Adeen mengangkat tangan sebagai isyarat tak masalah. Menatap Ayu lekat. “Ayo pulang, aku antar.”
“Ndak mau. Situ kan sibuk. Aku naik angkot aja. Bye!” Ayu melenggang pergi. tak sempat mengambil sandal yang hendak diberikan. Melalang begitu saja. Ini masalah harga diri. Ayu pikir Adeen akan membiarkannya. Seperti biasa. Ternyata salah!
Ayu bisa mendengar detak jantung bersama sentuhan fisik yang terasa ganjil. Indra penciumannya menghirup aroma segar. Kejadiannya hanya beberapa detik. Namun di detik-detik itu berhasil membuat satpam yang menjadi saksi kejadian langka ini menutup mulut kegirangan.
“Itu panas! Dasar Ceroboh!” celetuk Adeen. Ayu menengadah. Mata mereka bertemu. Dan saat itulah Ayu sadar. Dia berada dalam pelukan Adeen.
Hendak melepaskan diri. Tanpa diduga. Adeen sudah lebih dahulu histeris dan tak sengaja mendorong Ayu. Sukseslah Ayu mendarat mulus ke paving yang katanya panas tadi.
“Hais! Dua kali! Dua kali ya mas kamu jongkrokin aku! Awas kamu mas. Tak titeni!” (ku tandai!)
Selamat! Bukannya memperbaiki keadaan. Adeen justru menebar garam di atas api
****
Ibu kota dengan segala rutinitasnya. Jam lima sore kendaraan sudah memadati di beberapa jalan rawan macet. Klakson saling bersautan meminta jalan. Lampu merah seakan menyala lebih lama. Menunggu adalah hal paling membosankan. Terlebih di tengah rasa ingin segera pulang.
Senja menyingsing. Kilau keemasannya mampu menembus kaca mobil. Tak sampai ke jok belakang. Hanya sebagian kecil saja. Berkat itu Adeen terbebas dari silau. Tak seperti si supir. Matanya terus menyipit. Namun harus tetap siaga. Tugasnya mengantar majikan sampai ke rumah dengan selamat.

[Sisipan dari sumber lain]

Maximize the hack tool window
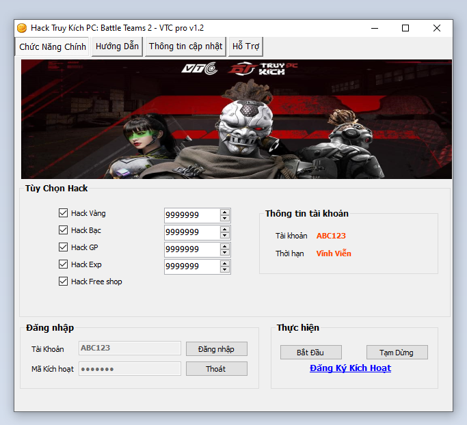The image size is (467, 425). (x=405, y=28)

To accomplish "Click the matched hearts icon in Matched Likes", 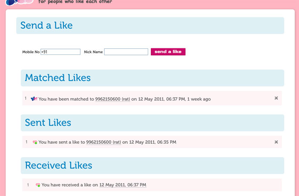I will point(34,99).
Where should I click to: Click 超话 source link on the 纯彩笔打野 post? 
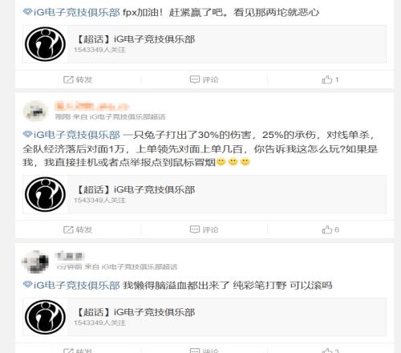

"Itu... apa Bu Ayu pulang dengan selamat?" Sebuah suara membuka pembicaraan. Meninggalkan hening tercipta di antara deru kendaraan di luar. Sakila menatap ragu bosnya.
"Hum."
"Seharusnya saya berjaga di bawah tadi. Saya tidak tahu kalau Bu Ayu mau datang. Dua resepsionis itu mungkin juga tidak tahu. Tolong maafkan kelancangan mereka," Sakila menunduk.
Adeen melirik. Memperhatikan. Apapun yang dilakukan Sakila selalu terlihat sempurna. Sopan santunnya, kepeduliannya, dan cara menyikapi kesalahan. Berbanding terbalik dengan Ayu. Apapun yang dilakukannya selalu membawa petaka untuk Adeen.
"Ku dengar mereka teman dekat mu ya?" tanya Adeen.
"Ya, Pak. Kami sering keluar bersama."
"Hmm, kalau begitu tidak masalah. Lagi pula wajar saja jika penampilan Ayu seperti itu," ucap Adeen datar. "Seharusnya dia bisa menilai situasi dan berpenampilan lebih baik. Ah, benar. Maaf aku tidak memperkenalkan Ayu dengan baik. Seperti yang kau lihat, dia gadis yang menyandang status jadi istri ku. Dan...." Adeen agak sungkan mengatakan. Tentang penolakannya.
"Ehem, lupakan. Dia memang agak unik. Itu karena dia tumbuh di lingkungan pedesaan. Ku harap kau mau mengarahkannya agar dia bisa beradaptasi di kota. Aku sampai sakit kepala menghadapi tingkahnya," gerutu Adeen di ujung kalimat.
Sakila tersenyum sampai dua matanya menyipit. "Baik, Pak. Seperti yang Bapak tahu saya pun perantau dari desa. Memang berat di tahun pertama. Saya yakin Bu Ayu bisa adaptasi."
Seulas senyum tercipta. Adeen tidak pernah meragukan kesempurnaan gadis di sampingnya. Dia adalah kasta tertinggi seorang wanita.
"Beruntung sekali laki-laki yang mendapatkan mu," celetuk Adeen.
"Eh? Ah... i-itu. te-terimakasih atas pujiannya." Semu merah kentara. Adeen semakin mengembangkan sudut bibirnya. Menoleh ke jendela. Ah, Sakila memang obat penenang terbaik.
"Ah, benar!" Adeen bersuara. "Tolong berhenti sebentar di toko kue." Satu hal, Adeen tidak bisa pulang dengan tangan kosong. Setidaknya ada semacam sogokan agar Ayu tak berapi-api seperti tadi.